Now, as anyone can maybe imagine, jumping off a cliff can be scary stuff and I spent a number of years crippled by my fear….peering over the edge of the abyss, unable to make out the unfamiliar territory below. Because, even if I did manage to survive the fall, being stranded below didn’t seem all that great. Never mind that on days when I just didn’t think I could handle one more minute of my life, I would imagine myself as Phil Connors in Groundhog Day, driving off a cliff with a groundhog. The thought of finding myself alive and at the bottom, having to climb my way back up, was a bit daunting. However, what finally became overwhelmingly and obviously clear was that until I risked leaving the safety and security of my perch, giving up the picture I had in my head, I was never going to be able to fully embrace life and love and experience the excitement, joy, energy, and freedom of flight.
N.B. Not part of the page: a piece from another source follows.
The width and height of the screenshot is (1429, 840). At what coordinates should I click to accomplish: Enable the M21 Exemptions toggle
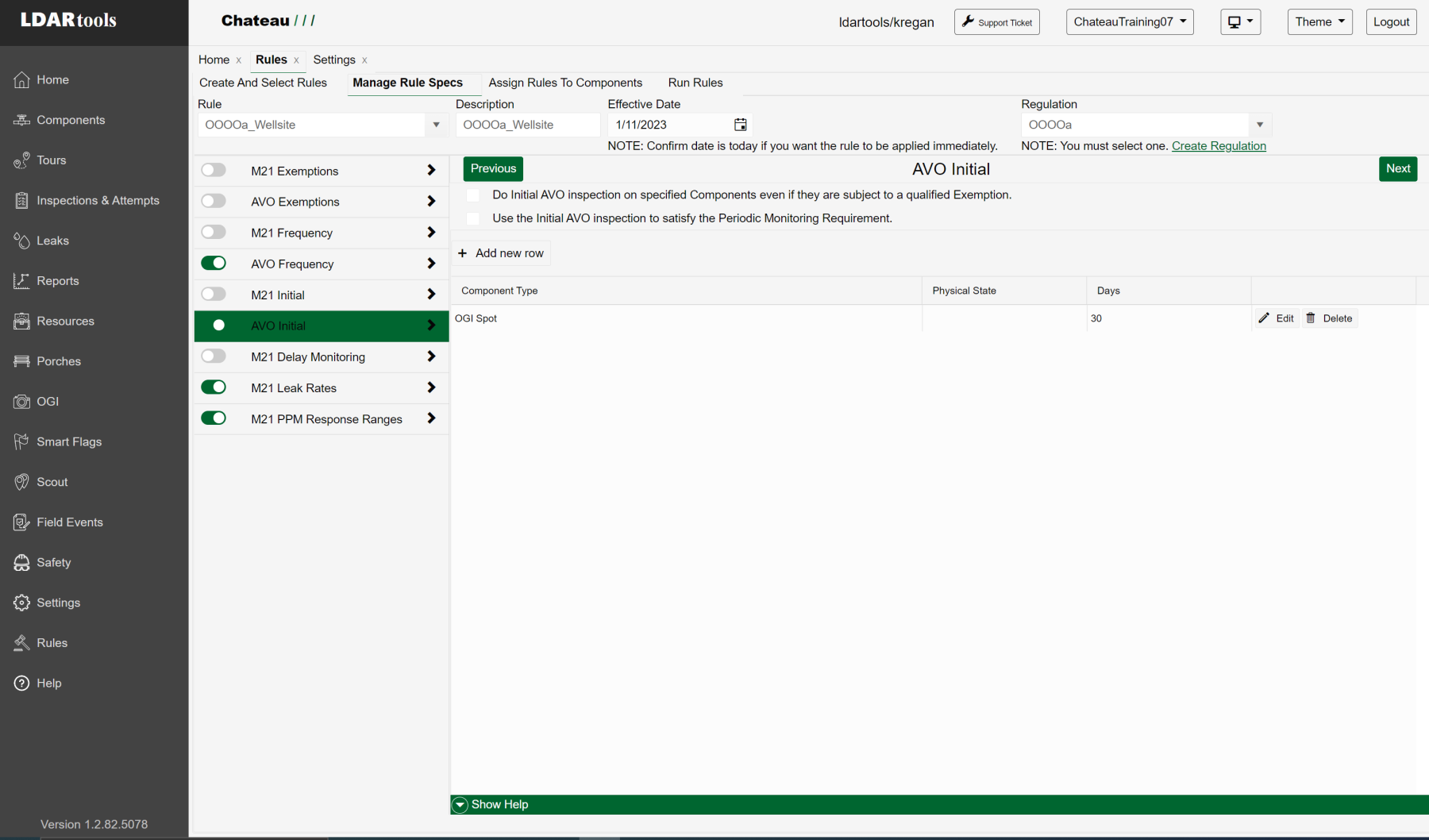214,170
But this was my experience. When it comes to one’s children, it’s so difficult to let go of what we want for them and the right path is not always easy to see, especially when we don’t want to see it and it’s no longer about our own safety and security. It’s about theirs. However, my question to anyone in a divorce situation with children is what are you willing to fight for when you put it all on the line? What are you going to want to save and what are you willing to do to save it? Can you also build their wings on the way down?
My own answer to this question was that I wanted to save the lives of my children and myself. Beyond that and despite what I previously thought I wanted for my children, I also wanted to show them a different way and that sometimes the only way to save something is to risk loss, not be afraid to start over, and create something new. I wanted to show them that one can build wings….and show them that taking a chance means having a chance….a chance to fly. Maybe you’re not the best at it at first. Maybe your wings aren’t so strong. But give it time. Jump off the cliff with the courage of an eagle and someday you could be soaring as one…..
(Writer’s Note: Parts of this were written May 9, 2018, three years prior to the date of publishing. Other posts may explore this subject in more depth.)